Boy Remembers Wife and Killer of Past Life, Finds Them Again


File photos of a Turkish woman and a Turkish child. (Thinkstock)
A little boy in Turkey insisted as soon as he could talk that he be called Selim Fesli instead of the name his parents gave him, Semih Tutusmus. He said he was the reincarnation of Fesli, and he remembered the names of people from Fesli’s life as well as many details from his life, which were later verified by Fesli’s widow.
German therapist Trutz Hardo told this boy’s story in his book “Children Who Have Lived Before: Reincarnation Today.”  He recounts the story witnessed by the late Dr. Ian Stevenson, who was a leading researcher for the University of Virginia School of Medicine on the topic of reincarnation.

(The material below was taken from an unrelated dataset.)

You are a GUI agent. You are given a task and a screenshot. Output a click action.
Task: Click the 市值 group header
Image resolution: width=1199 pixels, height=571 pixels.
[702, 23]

On May 9, 1958, in the village of Hatun Köy, Turkey, Fesli was found dead in a field. He had been shot in the face and right ear. His neighbor, Isa Dirbekli, admitted he shot and killed Fesli, but he said it was by accident, that he was hunting at the time.
In the neighboring village of Sarkonak, Mrs. Karanfil Tutusmus, was pregnant. She had a dream in which a man who identified himself as Selim Fesli appeared. He had a bloody face.
Tutusmus’s baby was born with a small and deformed right ear, corresponding to the wound that killed Fesli.
When the boy was 4 years old, he walked to Fesli’s home and told Fesli’s widow, “I am Selim, you are my wife Katibe.” He remembered intimate details of their life together and the names of his children. He visited often, still treating Katibe as his wife and Fesli’s grown children as his children.
The boy said that Dirbekli had intentionally killed him over a dispute about Fesli’s mule grazing in Dirbekli’s field. Dirbekli maintained it was an accident. The boy would throw stones at Dirbekli when he saw him, but he was stopped from taking a more violent revenge.
Resat Bayer, Dr. Stevenson’s Turkish partner, warned the boy that if he took revenge, Dirbekli could likewise reincarnate and take revenge, and a cycle of hate and revenge may ensue.